Halfway through the emotional documentary Step, then 17-year-old Cori Grainger sits alone on the stoop outside her Parkville, Maryland, home. The whoosh of passing cars provides the only soundtrack as Grainger vents bad news. Her stepfather just lost his job. The house's electricity went out, again. "It happens," says Grainger, now a sophomore at Johns Hopkins. In Grainger's world, feelings of comfort and stability, she laments, can be all too transient.
"I don't want to have to live like this. I don't want my family to live like this," she says, staring off into space. "So, I'm going to work my hardest to make [this] not happen in my life." With nothing left to say, the camera lingers on Grainger's face a few swollen seconds before she exhales and begins to sob.
This desire to break free of one's circumstances, chase a dream, and find something more than "this" lies at the heart of Step, which chronicles the senior year of members of the Lethal Ladies, the step team at the Baltimore Leadership School for Young Women, a public charter middle and high school. The lean, 83-minute film, often ebullient and uplifting, follows the stomping and clapping dance squad as it trains for the prestigious Bowie State step competition, where high school teams from three states face off for bragging rights and the championship.
While this might sound like a setup for a real-life Bring It On or Drumline, the prize truly at stake for these charismatic young ladies is an acceptance letter to college. Not just any seniors, these women belong to the first graduating class of the Leadership School, whose mission is to provide a premier education to underserved girls in an urban setting and have 100 percent of them graduate and be accepted to college.
Step, a Fox Searchlight Pictures release that opened in select theaters August 4, is the feature-length directorial debut of Baltimore-native Amanda Lipitz, a Tony Award–winning Broadway producer whose credits include Legally Blonde the Musical, A View from the Bridge, and The Huntsman. Lipitz, the daughter of Baltimore Leadership School for Young Women founder Brenda Brown Rever, focuses on three of the Lethal Ladies. There's team captain Blessin Giraldo, a natural entertainer beset by troubles at home and in school. A challenger to Giraldo's leadership is Tayla Solomon, a fast talker who often butts heads with her well-intentioned helicopter mom, a correctional officer who finds time to sit in on practices and tease her daughter mercilessly.

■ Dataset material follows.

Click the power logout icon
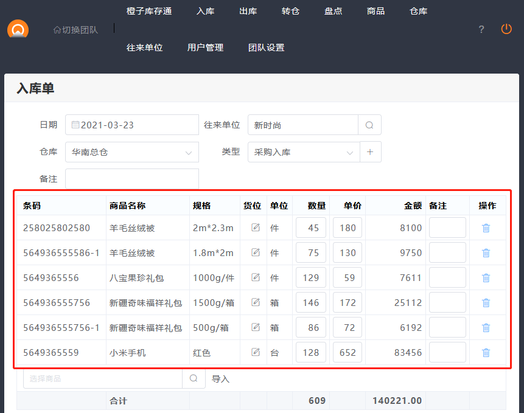 [x=506, y=29]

Grainger, meanwhile, is happy to blend into the background. The shy, slender, straight-A student aims to be named valedictorian and get into her dream school, Johns Hopkins, physically close but symbolically a million miles away. With money and college affordability weighing so heavily on her mind, Grainger and her family place their hope in the university's Baltimore Scholars Program, which recognizes high-achieving Baltimore City public school graduates who, if financially eligible, can receive a full scholarship covering tuition, room and board, and fees.

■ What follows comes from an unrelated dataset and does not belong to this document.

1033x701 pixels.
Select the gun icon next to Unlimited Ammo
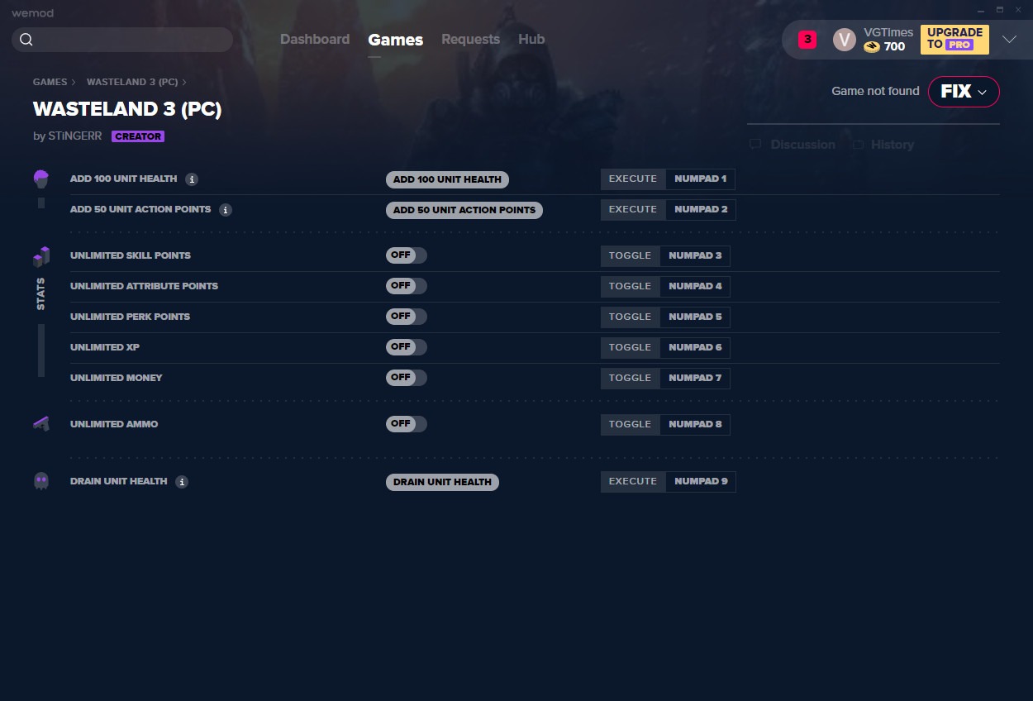40,423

A one-time debate team member and the oldest of seven siblings, Grainger joined the step team to emerge from her shell.
"I'm everything that step is not," she says at one point in the film. Indeed. Step is loud, and in your face. No music needed. You are the music, through stomps, claps, and voice. The expressive form of dance, which traces its origins to African civilizations and is commonly associated with black fraternities and sororities, can be part art and part social demonstration.
"For a lot of us, step is a way to deal with what is happening around us," Grainger says. "We can express our feelings in anger, and to rejoice." The team certainly does in its big showcase performance, which serves as defense for the Black Lives Matter movement and against the way their city was depicted in the wake of the 2015 death of Freddie Gray.
As for how the team fares at the Bowie State competition, no spoilers here. But Grainger does get something she wished for. Near the end of the film, she and family members gather in the school's office of college counseling on Johns Hopkins' admissions decision day. "You good?" Grainger playfully asks her mom before clicking open the online letter and reading aloud—she got in. What follows is pure euphoria, with smiles, and claps, and shouts of "congratulations!"
"Hopkins looks for a certain type of person," she tells her mom. "I didn't know I was one. Change in the game."
Grainger, who is studying computer science and international studies at Hopkins, says she's already seen the film 10 times, and it's a constant reminder of who and what helped get her to this point in her life—in particular her mom, school college counselor, and step coach.
"For me, the film is about girls growing up in Baltimore and overcoming obstacles and challenges with their families," she says. "It's also about making the best out of what we've been given. Nothing is impossible if you have the support you need to chase your dreams."